厳密には人間ではない。梓星ゆえはエルムアウリー人なのだから。
とはいえ、同じタンパク質で構成される生物。自ずと限界があるはず。
はずなのだが……。今までに王位継承者が見せてきた身体能力は、完全の常識の範囲を超えていた。

「つーづーりーんー」
声が近づいてきた。
梓星ゆえ。既にここがばれているのか?
そんなばかな。
「つーづりーん?どーこー?」
梓星ゆえの足音。乙姫つづりは息を殺した。窒息しそうなほどに。
スマホ画面を見る。残りおよそ一分。
このまま逃げおおせられるのか?それとも梓星ゆえは自分をいたぶっているのか?
脚ががたがたと震える。
存在感の消し方には自信がある。大学生活四年間でじっくりと鍛えた。うそ、まだ大学生。

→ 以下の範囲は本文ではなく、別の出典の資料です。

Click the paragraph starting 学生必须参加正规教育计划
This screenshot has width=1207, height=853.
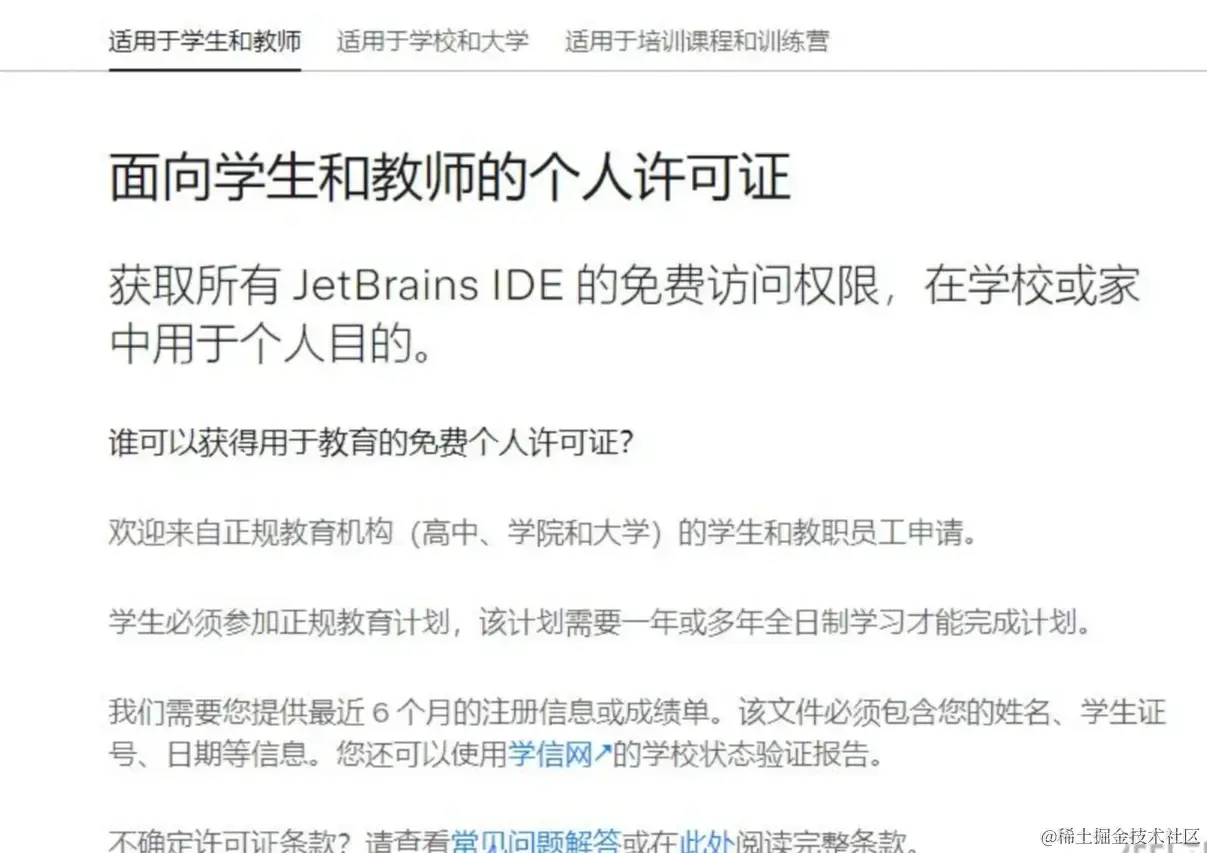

だが、それをもってしても梓星ゆえという存在はあまりに規格外だ。
「つづりん。この近くにいるのはわかってる」
梓星ゆえが話す。
「だから、聞かせてあげよう。ザレス山田がどんな風に泣き叫んで命乞いをしたかをなぁ!!」
愉悦。絶対的支配者の独演会が始まろうとしていた。
「梓星の足の裏をなめたら見逃してやるって言ったら、ザレスはどうしたと思う」
乙姫つづりの中に、ふつふつと怒りが沸き上がった。
あの乙姫つづりの名付け親にして命の恩人であるザレス山田を!!
「あいつはなぁ、くくく、犬のように舌を出して」
「そこまでだよ!」
乙姫つづりは、ゴミ箱の蓋を開けて飛び出した。
体が勝手に動いていた。
「おやおや、つづりん。どういうつもりだい」
「ゆえちゃん。姫……怒ってる」
「それで?子ネズミのように逃げ回っていたつづりんが、出てきてどうするの?」
「もう、逃げない。勝ってこのゲームを終わらせる」
ふっ、と笑う梓星ゆえ。
乙姫つづりは逃げなかった。その瞳の中では天界の光と地獄の炎が混ざり合って輝いていた。
「ゆえちゃん。この一撃に、姫は全てをのせるよ」
拳を構える乙姫つづり。
それを待ち受けるかのように両手を広げて笑う梓星ゆえ。
「くらえ!乙姫パーーーーーンチ!!!」


「つづりん、みっけ」
「あ」
「つづりんの負け」
梓星ゆえが宣言してため息をついた。